Following the presentation of a petition signed by over 300 residents protesting the Physics First program for MHS freshman that, "creates an undue amount of stress, negativity and decreased confidence for our children," a remedy is now in play for next year's freshmen class.

On November 7 at the board work session, Superintendent of Schools Nancy Gartenberg explained the recommendation now from MHS Principal Paul Popadiuk to offer an alternative science course for freshman starting in September of 2018.

"Students in ninth grade will still have an opportunity to take Physics. They will also have another option. The feedback that we have gotten from students proved some urgency for us to take a look at it, and to offer them another option. We have engaged a research firm to study Physics in general and we will look at the research over the course of the current school year," Gartenberg said at the November 7 work session.
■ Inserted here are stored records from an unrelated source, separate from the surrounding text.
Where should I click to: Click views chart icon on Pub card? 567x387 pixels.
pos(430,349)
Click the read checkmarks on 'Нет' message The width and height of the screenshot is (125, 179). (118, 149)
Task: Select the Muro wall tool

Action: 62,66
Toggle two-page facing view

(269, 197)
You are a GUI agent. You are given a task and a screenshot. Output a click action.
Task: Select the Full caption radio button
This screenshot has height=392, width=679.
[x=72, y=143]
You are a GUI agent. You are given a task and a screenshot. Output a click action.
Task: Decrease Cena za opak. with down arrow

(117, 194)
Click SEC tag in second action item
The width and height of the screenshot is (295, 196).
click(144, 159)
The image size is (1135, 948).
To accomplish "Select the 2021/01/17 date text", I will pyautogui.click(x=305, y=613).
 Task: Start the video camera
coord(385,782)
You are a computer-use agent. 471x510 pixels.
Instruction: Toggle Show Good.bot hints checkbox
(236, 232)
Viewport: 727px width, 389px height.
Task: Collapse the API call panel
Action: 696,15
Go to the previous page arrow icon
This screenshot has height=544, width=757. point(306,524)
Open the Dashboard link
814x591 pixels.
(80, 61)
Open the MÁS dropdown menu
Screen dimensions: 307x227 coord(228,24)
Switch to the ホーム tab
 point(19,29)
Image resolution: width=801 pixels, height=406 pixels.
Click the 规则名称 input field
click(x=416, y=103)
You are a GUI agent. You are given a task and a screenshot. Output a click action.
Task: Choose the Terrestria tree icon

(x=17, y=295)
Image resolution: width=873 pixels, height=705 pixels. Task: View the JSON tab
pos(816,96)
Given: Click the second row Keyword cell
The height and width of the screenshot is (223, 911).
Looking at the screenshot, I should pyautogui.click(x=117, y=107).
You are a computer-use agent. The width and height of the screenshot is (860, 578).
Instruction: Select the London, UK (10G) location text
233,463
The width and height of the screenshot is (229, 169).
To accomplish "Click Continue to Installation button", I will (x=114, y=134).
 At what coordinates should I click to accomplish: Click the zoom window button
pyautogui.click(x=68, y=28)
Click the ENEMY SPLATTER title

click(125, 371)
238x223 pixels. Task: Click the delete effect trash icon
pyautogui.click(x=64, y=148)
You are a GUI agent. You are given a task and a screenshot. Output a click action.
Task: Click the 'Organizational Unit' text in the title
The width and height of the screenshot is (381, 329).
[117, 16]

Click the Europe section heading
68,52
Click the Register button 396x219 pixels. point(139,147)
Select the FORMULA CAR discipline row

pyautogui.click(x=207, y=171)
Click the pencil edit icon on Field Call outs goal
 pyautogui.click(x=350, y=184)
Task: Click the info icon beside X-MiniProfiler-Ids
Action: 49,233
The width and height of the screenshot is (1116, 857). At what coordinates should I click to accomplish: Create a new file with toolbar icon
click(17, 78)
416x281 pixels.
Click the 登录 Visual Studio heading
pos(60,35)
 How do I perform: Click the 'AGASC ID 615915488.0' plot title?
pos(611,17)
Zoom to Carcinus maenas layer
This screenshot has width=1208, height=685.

Board member Amy Miller said the school board's Assessment, Curriculum and Instruction (ACI) Committee recently discussed the Physics survey of freshman students fall in 2017 with Principal Popadiuk leading the initiative. "The goal was to get feedback on how their program was going so far. We will also continue with focus groups for students to give us feedback and from MHS supervisors and administration. We also plan another survey for later this school year to get another touch point on how ninth grade students are doing in Physics," Miller said.

"What is germane to this conversation is that the new junior assessment in New Jersey that will be given in science. We need to satisfy standards in the state and that will dictate contents of the course." Gartenberg explained.

In her routine update to the Board, Wynn spoke about changes in Physics First this fall with an introductory period to familiarize the freshmen students. However she stated that in an online survey this fall, more than two-thirds of MHS students said they spend less than 50% of their time studying Physics.
"More than half of them said that our Physics program caused half or more of their stress for school. They also do not feel there is enough practice given out or review. I also looked at what the greatest weaknesses were for MHS Physics First and whether there's any strengths. Weaknesses were the organization of information, presentation of course information and the clarity of that information. The strength was that Physics students felt they had an been given opportunity to not only learn for themselves but think for themselves about real world situations. While students are appreciating that I think too much of it can lead to the lack of clarity. We need to look at exactly how our classes are being taught and what information is given out to students versus what information is expected to be derived," Wynn said on November 7.